The only trouble with his theory was the fact that on the downstream side of the island lay an enormous tree that must have taken a hundred years to grow. He walked over to examine it. It was a great silk-cotton, or kapok tree. Its trunk lay in the water and its huge branches rose some fifty feet into the air. At the base of the trunk was a tangle of big roots.
No, his theory still held water. This tree was not a part of the island. The two had merely become jammed together while floating down river.
But he could use the fallen giant to good advantage. He strung up the hammocks between the branches, then brought Roger and laid him in his hammock where he would not be in danger from snakes or army ants or any other wild life that might be on this little floating world.
Which reminded him that he must feed his patient and himself. That was a sobering thought. Many an adventurer in the Amazon forests had died of hunger even though he had the entire jungle to draw upon. Hal had only the resources of a half acre. Robinson Crusoe had had much more to work with.
Hal spent the rest of the day having bright ideas that didn’t work out. He looked among the bamboos for shoots, but there were none small enough to be edible. He tried the berries on a bush, only to make himself sick. He saw a little tree which he believed to be the famous cow tree which, when slashed, gives forth a very good substitute for cow’s milk. He slashed this one but it was too small — only a few white drops exuded.
This was proving more of a job than he had expected. Once he had read The Fighting Forces Handbook, Survival, and had derived from it the idea that survival whether in the jungle, in the Arctic, in the desert or at sea, was really a simple matter. It did not appear so simple now.
But there must be plenty of fish in the river. He had no line — but he would catch them as the Indians did. He spent two hours fashioning a wooden spear with a barbed point. Then he went to the edge and looked down into the swirling current.
He soon realized that he had wasted his time. The current was so full of silt that he could not see one inch into its depths.

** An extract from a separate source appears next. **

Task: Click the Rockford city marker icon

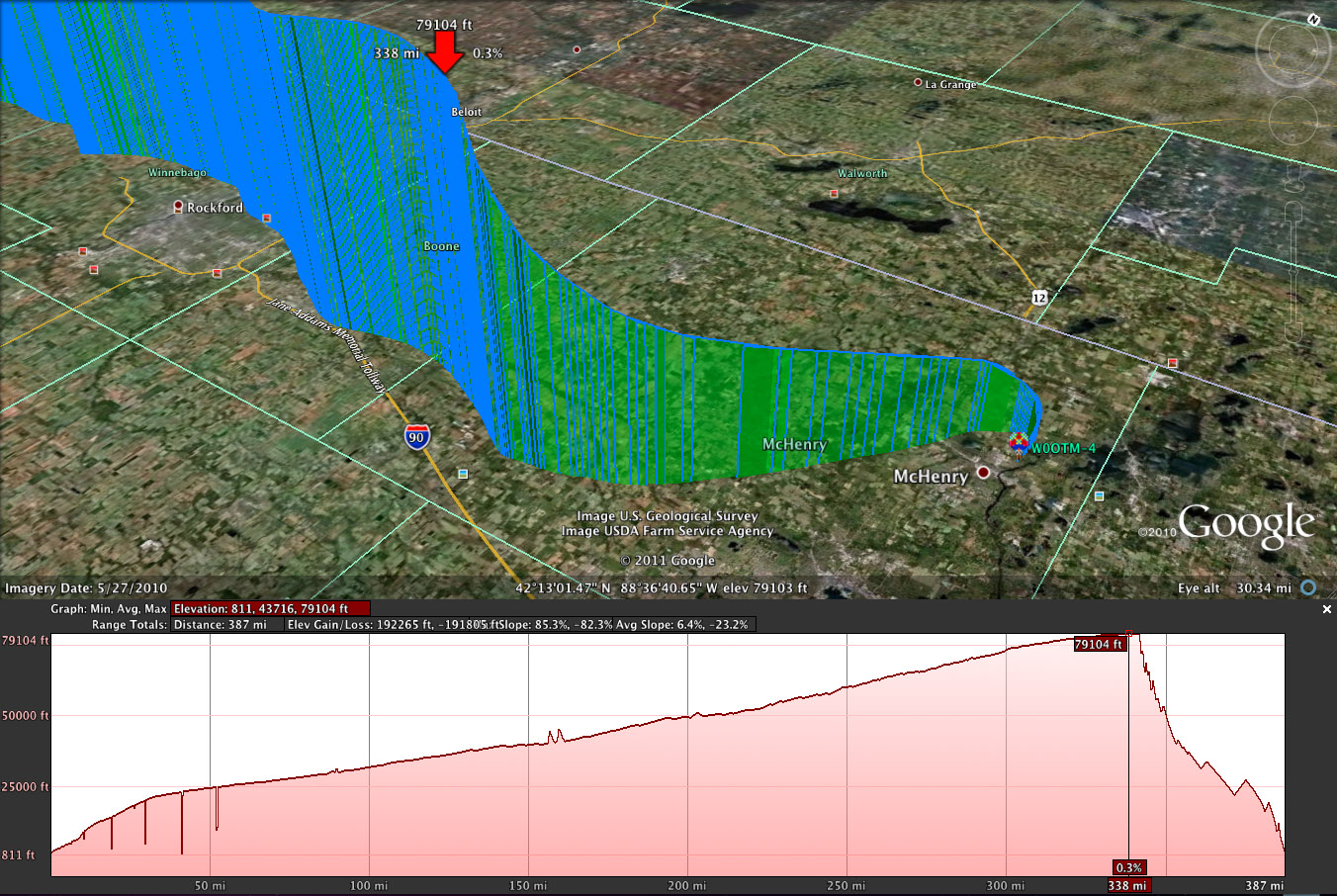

A heavy squall came up and Hal was promptly drenched to the skin. He didn’t mind that. But after the rain came a strong wind, with nothing to stop its sweep across the great river, here eight or nine miles wide. Hal began to shake in his wet clothes and long for the shelter of the forest. It was hard to believe that he was within four degrees of the equator.
He continued his vain quest for food until dark. As night closed in, he made his brother as comfortable as possible. Fortunately Roger had been protected from the rain by the canvas over his hammock.